Lawyers from Arnold & Porter; Cadwalader, Wickersham & Taft; Paul Hastings and Wilmer Cutler Pickering Hale and Door disputed Syngenta's claim that Monsanto's proposed antitrust remedies are inadequate and that the deal's integration of Monsanto's seed business with Syngenta's crop protection chemicals business would pose vertical competition issues likely to create significant worries among antitrust regulators.
"Nobody with more than a passing knowledge of global antitrust enforcement trends and the structure of this industry would ever claim that a transaction is likely to be blocked on conglomerate grounds, and certainly not that this transaction would be," the attorneys wrote.
The law firms responsible for Thursday's report all have done work for Monsanto in recent years, either in antitrust, litigation or intellectual property proceedings. Lawyers in those firm's antitrust practices include Cadwalader partner Rick Rule -- who represented another seed company, Delta and Pine Land Co., in its 2007 acquisition by Monsanto -- and Paul, Hastings partner MJ Moltenbray, who represented Monsanto in the same deal.
Syngenta's media relations representatives did not respond to a request for comment on the lawyers' white paper.
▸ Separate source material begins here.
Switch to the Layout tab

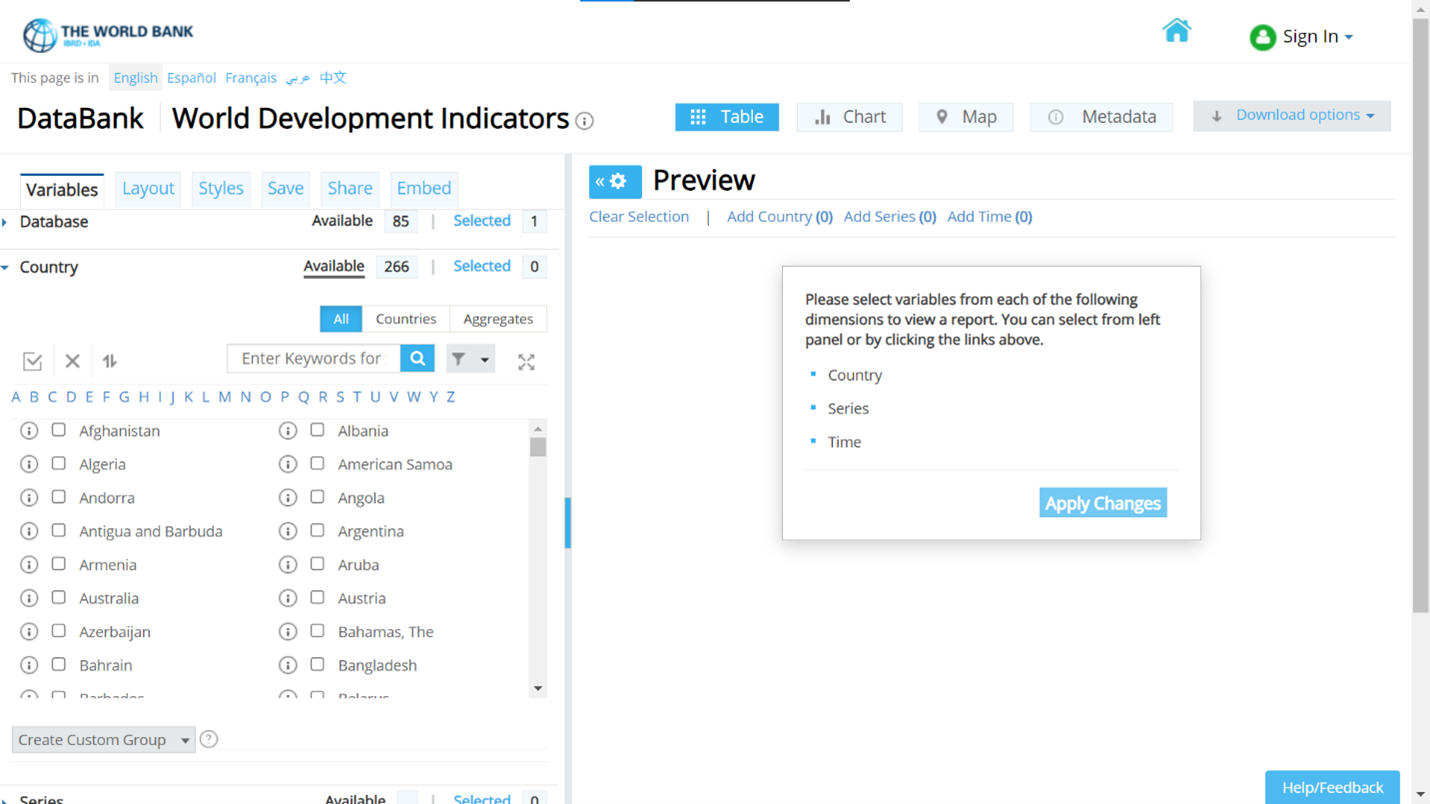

Earlier this week Syngenta Chairman Michel Demaré reiterated his board's refusal to consider the unsolicited $44.3 billion buyout offer from Monsanto and distributed a video explaining the reason for not engaging in talks with the rival seed and agricultural chemicals business. He argued that Monsanto's offer undervalues Switzerland-based Syngenta and ignores the likelihood that antitrust officials will seek to block the deal despite Monsanto's upfront offer to divest Syngenta's seed and traits business and pay Syngenta a $2 billion breakup fee if the deal fails to win antitrust approval.